What to do
Restate the records underneath, keeping each one exactly the same.

[Stored data]
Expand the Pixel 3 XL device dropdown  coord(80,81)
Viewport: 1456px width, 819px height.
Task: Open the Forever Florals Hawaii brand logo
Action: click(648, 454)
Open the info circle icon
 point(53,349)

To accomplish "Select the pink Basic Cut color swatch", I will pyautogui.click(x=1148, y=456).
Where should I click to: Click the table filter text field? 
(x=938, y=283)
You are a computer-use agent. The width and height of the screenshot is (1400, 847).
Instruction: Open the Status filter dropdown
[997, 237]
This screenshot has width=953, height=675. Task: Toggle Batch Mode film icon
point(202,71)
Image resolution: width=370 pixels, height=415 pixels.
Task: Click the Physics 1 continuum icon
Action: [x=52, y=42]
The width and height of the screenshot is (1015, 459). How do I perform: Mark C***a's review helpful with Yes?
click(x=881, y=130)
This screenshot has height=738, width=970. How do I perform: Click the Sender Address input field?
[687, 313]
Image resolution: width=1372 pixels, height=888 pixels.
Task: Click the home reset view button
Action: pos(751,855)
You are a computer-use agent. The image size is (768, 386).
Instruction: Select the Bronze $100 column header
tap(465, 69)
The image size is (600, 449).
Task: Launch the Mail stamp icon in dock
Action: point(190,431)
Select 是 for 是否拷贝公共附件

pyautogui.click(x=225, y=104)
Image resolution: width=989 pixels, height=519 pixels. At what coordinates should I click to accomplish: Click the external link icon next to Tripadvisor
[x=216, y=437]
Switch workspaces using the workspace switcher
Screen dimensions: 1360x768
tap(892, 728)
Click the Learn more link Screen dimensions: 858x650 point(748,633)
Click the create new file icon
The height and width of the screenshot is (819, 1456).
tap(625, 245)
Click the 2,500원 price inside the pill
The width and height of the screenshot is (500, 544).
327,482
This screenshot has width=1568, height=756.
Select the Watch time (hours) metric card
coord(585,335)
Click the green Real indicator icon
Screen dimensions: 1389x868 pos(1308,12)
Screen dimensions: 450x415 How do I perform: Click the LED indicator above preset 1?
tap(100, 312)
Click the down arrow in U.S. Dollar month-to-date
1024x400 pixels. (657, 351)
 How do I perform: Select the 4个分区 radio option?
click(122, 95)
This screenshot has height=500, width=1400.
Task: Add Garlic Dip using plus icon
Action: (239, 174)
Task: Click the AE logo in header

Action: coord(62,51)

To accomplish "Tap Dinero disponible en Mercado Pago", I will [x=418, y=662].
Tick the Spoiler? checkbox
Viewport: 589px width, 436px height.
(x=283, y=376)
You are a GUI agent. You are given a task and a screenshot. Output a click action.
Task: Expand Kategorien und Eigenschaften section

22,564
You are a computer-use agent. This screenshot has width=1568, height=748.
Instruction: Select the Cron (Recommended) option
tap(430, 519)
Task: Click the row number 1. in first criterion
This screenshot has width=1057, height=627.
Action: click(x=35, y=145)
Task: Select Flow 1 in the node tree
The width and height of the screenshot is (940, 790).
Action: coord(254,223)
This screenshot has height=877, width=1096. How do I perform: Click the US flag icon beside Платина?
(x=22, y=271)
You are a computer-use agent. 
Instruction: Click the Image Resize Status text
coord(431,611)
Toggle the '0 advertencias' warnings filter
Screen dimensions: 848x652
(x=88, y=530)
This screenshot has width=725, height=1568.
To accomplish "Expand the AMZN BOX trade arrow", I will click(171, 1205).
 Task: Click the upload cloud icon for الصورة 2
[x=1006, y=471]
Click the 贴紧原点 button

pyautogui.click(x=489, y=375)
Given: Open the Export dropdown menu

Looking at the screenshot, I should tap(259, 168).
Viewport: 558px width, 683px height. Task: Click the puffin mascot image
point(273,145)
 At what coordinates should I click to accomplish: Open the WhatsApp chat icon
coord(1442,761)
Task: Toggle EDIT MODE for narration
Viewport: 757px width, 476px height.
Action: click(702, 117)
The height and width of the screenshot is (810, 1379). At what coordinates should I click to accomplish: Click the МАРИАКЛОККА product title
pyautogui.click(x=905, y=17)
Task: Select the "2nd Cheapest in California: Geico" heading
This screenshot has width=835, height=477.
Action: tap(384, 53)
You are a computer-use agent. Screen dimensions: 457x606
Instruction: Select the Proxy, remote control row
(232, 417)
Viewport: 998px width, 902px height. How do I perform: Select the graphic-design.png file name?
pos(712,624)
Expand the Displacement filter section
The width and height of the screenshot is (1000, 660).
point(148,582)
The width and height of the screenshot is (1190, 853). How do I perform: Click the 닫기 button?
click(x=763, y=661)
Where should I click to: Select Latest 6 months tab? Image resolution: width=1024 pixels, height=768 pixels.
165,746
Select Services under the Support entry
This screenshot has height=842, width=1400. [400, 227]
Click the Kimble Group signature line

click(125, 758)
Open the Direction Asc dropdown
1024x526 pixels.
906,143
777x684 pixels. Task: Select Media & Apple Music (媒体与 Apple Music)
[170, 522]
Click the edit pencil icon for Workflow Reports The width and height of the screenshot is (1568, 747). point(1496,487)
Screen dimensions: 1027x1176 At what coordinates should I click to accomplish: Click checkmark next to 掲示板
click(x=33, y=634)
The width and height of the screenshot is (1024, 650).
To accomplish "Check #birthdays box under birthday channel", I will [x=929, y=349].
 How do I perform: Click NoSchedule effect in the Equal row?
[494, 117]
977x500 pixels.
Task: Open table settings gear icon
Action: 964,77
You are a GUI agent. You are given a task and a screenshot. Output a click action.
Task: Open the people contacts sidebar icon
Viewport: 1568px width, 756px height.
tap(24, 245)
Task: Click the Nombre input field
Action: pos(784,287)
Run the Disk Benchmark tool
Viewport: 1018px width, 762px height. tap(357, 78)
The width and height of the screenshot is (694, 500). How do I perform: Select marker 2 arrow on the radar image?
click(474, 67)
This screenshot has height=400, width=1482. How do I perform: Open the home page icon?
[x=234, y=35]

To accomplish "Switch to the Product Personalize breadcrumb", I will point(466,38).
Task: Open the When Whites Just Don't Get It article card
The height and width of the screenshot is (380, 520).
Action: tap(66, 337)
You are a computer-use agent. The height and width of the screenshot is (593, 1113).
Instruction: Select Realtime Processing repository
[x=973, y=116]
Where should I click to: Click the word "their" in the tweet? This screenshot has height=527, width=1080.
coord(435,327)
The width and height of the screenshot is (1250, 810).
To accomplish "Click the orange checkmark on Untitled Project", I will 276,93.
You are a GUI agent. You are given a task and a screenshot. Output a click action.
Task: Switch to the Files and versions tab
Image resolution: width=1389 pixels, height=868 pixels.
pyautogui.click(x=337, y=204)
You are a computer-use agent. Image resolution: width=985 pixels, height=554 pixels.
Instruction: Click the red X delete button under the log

Response
Expand the Pixel 3 XL device dropdown  coord(80,81)
Viewport: 1456px width, 819px height.
Task: Open the Forever Florals Hawaii brand logo
Action: click(648, 454)
Open the info circle icon
 point(53,349)

To accomplish "Select the pink Basic Cut color swatch", I will pyautogui.click(x=1148, y=456).
Where should I click to: Click the table filter text field? 
(x=938, y=283)
You are a computer-use agent. The width and height of the screenshot is (1400, 847).
Instruction: Open the Status filter dropdown
[997, 237]
This screenshot has width=953, height=675. Task: Toggle Batch Mode film icon
point(202,71)
Image resolution: width=370 pixels, height=415 pixels.
Task: Click the Physics 1 continuum icon
Action: [x=52, y=42]
The width and height of the screenshot is (1015, 459). How do I perform: Mark C***a's review helpful with Yes?
click(x=881, y=130)
This screenshot has height=738, width=970. How do I perform: Click the Sender Address input field?
[687, 313]
Image resolution: width=1372 pixels, height=888 pixels.
Task: Click the home reset view button
Action: pos(751,855)
You are a computer-use agent. The image size is (768, 386).
Instruction: Select the Bronze $100 column header
tap(465, 69)
The image size is (600, 449).
Task: Launch the Mail stamp icon in dock
Action: point(190,431)
Select 是 for 是否拷贝公共附件

pyautogui.click(x=225, y=104)
Image resolution: width=989 pixels, height=519 pixels. At what coordinates should I click to accomplish: Click the external link icon next to Tripadvisor
[x=216, y=437]
Switch workspaces using the workspace switcher
Screen dimensions: 1360x768
tap(892, 728)
Click the Learn more link Screen dimensions: 858x650 point(748,633)
Click the create new file icon
The height and width of the screenshot is (819, 1456).
tap(625, 245)
Click the 2,500원 price inside the pill
The width and height of the screenshot is (500, 544).
327,482
This screenshot has width=1568, height=756.
Select the Watch time (hours) metric card
coord(585,335)
Click the green Real indicator icon
Screen dimensions: 1389x868 pos(1308,12)
Screen dimensions: 450x415 How do I perform: Click the LED indicator above preset 1?
tap(100, 312)
Click the down arrow in U.S. Dollar month-to-date
1024x400 pixels. (657, 351)
 How do I perform: Select the 4个分区 radio option?
click(122, 95)
This screenshot has height=500, width=1400.
Task: Add Garlic Dip using plus icon
Action: (239, 174)
Task: Click the AE logo in header

Action: coord(62,51)

To accomplish "Tap Dinero disponible en Mercado Pago", I will [x=418, y=662].
Tick the Spoiler? checkbox
Viewport: 589px width, 436px height.
(x=283, y=376)
You are a GUI agent. You are given a task and a screenshot. Output a click action.
Task: Expand Kategorien und Eigenschaften section

22,564
You are a computer-use agent. This screenshot has width=1568, height=748.
Instruction: Select the Cron (Recommended) option
tap(430, 519)
Task: Click the row number 1. in first criterion
This screenshot has width=1057, height=627.
Action: click(x=35, y=145)
Task: Select Flow 1 in the node tree
The width and height of the screenshot is (940, 790).
Action: coord(254,223)
This screenshot has height=877, width=1096. How do I perform: Click the US flag icon beside Платина?
(x=22, y=271)
You are a computer-use agent. 
Instruction: Click the Image Resize Status text
coord(431,611)
Toggle the '0 advertencias' warnings filter
Screen dimensions: 848x652
(x=88, y=530)
This screenshot has width=725, height=1568.
To accomplish "Expand the AMZN BOX trade arrow", I will click(171, 1205).
 Task: Click the upload cloud icon for الصورة 2
[x=1006, y=471]
Click the 贴紧原点 button

pyautogui.click(x=489, y=375)
Given: Open the Export dropdown menu

Looking at the screenshot, I should tap(259, 168).
Viewport: 558px width, 683px height. Task: Click the puffin mascot image
point(273,145)
 At what coordinates should I click to accomplish: Open the WhatsApp chat icon
coord(1442,761)
Task: Toggle EDIT MODE for narration
Viewport: 757px width, 476px height.
Action: click(702, 117)
The height and width of the screenshot is (810, 1379). At what coordinates should I click to accomplish: Click the МАРИАКЛОККА product title
pyautogui.click(x=905, y=17)
Task: Select the "2nd Cheapest in California: Geico" heading
This screenshot has width=835, height=477.
Action: tap(384, 53)
You are a computer-use agent. Screen dimensions: 457x606
Instruction: Select the Proxy, remote control row
(232, 417)
Viewport: 998px width, 902px height. How do I perform: Select the graphic-design.png file name?
pos(712,624)
Expand the Displacement filter section
The width and height of the screenshot is (1000, 660).
point(148,582)
The width and height of the screenshot is (1190, 853). How do I perform: Click the 닫기 button?
click(x=763, y=661)
Where should I click to: Select Latest 6 months tab? Image resolution: width=1024 pixels, height=768 pixels.
165,746
Select Services under the Support entry
This screenshot has height=842, width=1400. [400, 227]
Click the Kimble Group signature line

click(125, 758)
Open the Direction Asc dropdown
1024x526 pixels.
906,143
777x684 pixels. Task: Select Media & Apple Music (媒体与 Apple Music)
[170, 522]
Click the edit pencil icon for Workflow Reports The width and height of the screenshot is (1568, 747). point(1496,487)
Screen dimensions: 1027x1176 At what coordinates should I click to accomplish: Click checkmark next to 掲示板
click(x=33, y=634)
The width and height of the screenshot is (1024, 650).
To accomplish "Check #birthdays box under birthday channel", I will [x=929, y=349].
 How do I perform: Click NoSchedule effect in the Equal row?
[494, 117]
977x500 pixels.
Task: Open table settings gear icon
Action: 964,77
You are a GUI agent. You are given a task and a screenshot. Output a click action.
Task: Open the people contacts sidebar icon
Viewport: 1568px width, 756px height.
tap(24, 245)
Task: Click the Nombre input field
Action: pos(784,287)
Run the Disk Benchmark tool
Viewport: 1018px width, 762px height. tap(357, 78)
The width and height of the screenshot is (694, 500). How do I perform: Select marker 2 arrow on the radar image?
click(474, 67)
This screenshot has height=400, width=1482. How do I perform: Open the home page icon?
[x=234, y=35]

To accomplish "Switch to the Product Personalize breadcrumb", I will point(466,38).
Task: Open the When Whites Just Don't Get It article card
The height and width of the screenshot is (380, 520).
Action: tap(66, 337)
You are a computer-use agent. The height and width of the screenshot is (593, 1113).
Instruction: Select Realtime Processing repository
[x=973, y=116]
Where should I click to: Click the word "their" in the tweet? This screenshot has height=527, width=1080.
coord(435,327)
The width and height of the screenshot is (1250, 810).
To accomplish "Click the orange checkmark on Untitled Project", I will 276,93.
You are a GUI agent. You are given a task and a screenshot. Output a click action.
Task: Switch to the Files and versions tab
Image resolution: width=1389 pixels, height=868 pixels.
pyautogui.click(x=337, y=204)
You are a computer-use agent. Image resolution: width=985 pixels, height=554 pixels.
Instruction: Click the red X delete button under the log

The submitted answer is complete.